Sur la route d'Arles aux carrières de Fontvieille, passé le mont de Corde et l'abbaye de Montmajour, se dresse vers la droite, en amont d'un grand bourg poudreux et blanc comme un chantier de pierres, une montagnette chargée de pins, d'un vert désaltérant dans le paysage brûlé. Des ailes de moulin tournaient dans le haut; en bas s'accote une grande maison blanche, le domaine de Montauban, originale et vieille demeure qui commence en château, large perron, terrasse italienne à pilastres, et se termine en murailles de mas campagnard, avec les perchoirs pour les paons, la vigne au-dessus de la porte, le puits dont un figuier enguirlande les ferrures, les hangars où reluisent les herses et les araires, le parc aux brebis devant un champ de grêles amandiers, qui fleurissent en bouquets roses vite effeuillés au vent de mars.
Que de fois, l'hiver, je suis venu là me reprendre à la nature, me guérir de Paris et de ses fièvres, aux saines émanations de nos petites collines provençales. J'arrivais sans prévenir, sûr de l'accueil, annoncé par la fanfare des paons, des chiens de chasse, et je montais à mon moulin.

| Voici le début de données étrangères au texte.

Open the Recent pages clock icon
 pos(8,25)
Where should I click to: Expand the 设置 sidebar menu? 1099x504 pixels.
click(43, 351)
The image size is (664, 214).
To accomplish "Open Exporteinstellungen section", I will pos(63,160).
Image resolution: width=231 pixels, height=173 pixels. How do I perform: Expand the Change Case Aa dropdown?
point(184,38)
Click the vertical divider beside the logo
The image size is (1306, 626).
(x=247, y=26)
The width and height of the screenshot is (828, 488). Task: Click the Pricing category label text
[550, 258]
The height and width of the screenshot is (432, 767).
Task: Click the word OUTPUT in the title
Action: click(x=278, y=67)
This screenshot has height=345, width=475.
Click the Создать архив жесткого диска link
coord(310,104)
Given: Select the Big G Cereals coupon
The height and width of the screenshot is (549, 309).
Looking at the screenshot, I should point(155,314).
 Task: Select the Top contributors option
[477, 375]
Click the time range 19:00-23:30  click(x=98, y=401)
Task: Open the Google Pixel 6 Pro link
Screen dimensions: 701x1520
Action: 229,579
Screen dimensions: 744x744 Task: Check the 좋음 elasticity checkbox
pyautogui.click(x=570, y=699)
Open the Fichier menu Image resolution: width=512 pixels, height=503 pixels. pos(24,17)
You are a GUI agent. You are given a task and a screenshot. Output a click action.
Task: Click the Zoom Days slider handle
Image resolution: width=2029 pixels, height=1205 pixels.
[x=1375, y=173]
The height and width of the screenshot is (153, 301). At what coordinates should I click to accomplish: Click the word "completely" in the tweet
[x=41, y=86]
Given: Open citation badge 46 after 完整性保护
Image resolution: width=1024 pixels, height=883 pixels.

Une ruine, ce moulin; un débris croulant de pierre, de fer et de vieilles planches, qu'on n'avait pas mis au vent depuis des années et qui gisait, les membres rompus, inutile comme un poète, tandis que tout autour, sur la côte, la meunerie prospérait et virait à toutes ailes. D'étranges affinités existent de nous aux choses. Dès le premier jour, ce déclassé m'avait été cher; je l'aimais pour sa détresse, son chemin perdu sous les herbes, ses petites herbes de montagne grisâtres et parfumées avec lesquelles le père Gaucher composait son élixir, pour sa plate-forme effritée où il faisait bon s'acagnardir à l'abri du vent, pendant qu'un lapin détalait ou qu'une longue couleuvre aux détours froissants et sournois venait chasser les mulots dont la masure fourmillait. Avec son craquement de vieille bâtisse froissée par la tramontane, le bruit d'agrès de ses ailes en loques, le moulin remuait dans ma pauvre tête inquiète et voyageuse des souvenirs de courses en mer, de haltes dans les phares, les îles lointaines, et la houle frémissante tout autour complétaient cette illusion. Je ne sais d'où m'est venu ce goût de désert et de sauvagerie, en moi depuis l'enfance, et qui semble aller si peu à l'éxubérance de ma nature, à moins qu'il ne soit en même temps le besoin physique de réparer dans un jeûne de paroles, dans une abstinence de cris et de gestes, l'effroyable dépense que fait le Méridional de tout son être. En tout cas je dois beaucoup à ses retraites spirituelles; et nulle ne me fut plus salutaire que ce vieux moulin de Provence. J'eus même un moment l'envie de l'acheter; et l'on pourrait trouver chez le notaire de Fontvieille un acte de vente resté à l'état de projet, mais dont je me suis servi pour faire l'avant-propos de mon livre.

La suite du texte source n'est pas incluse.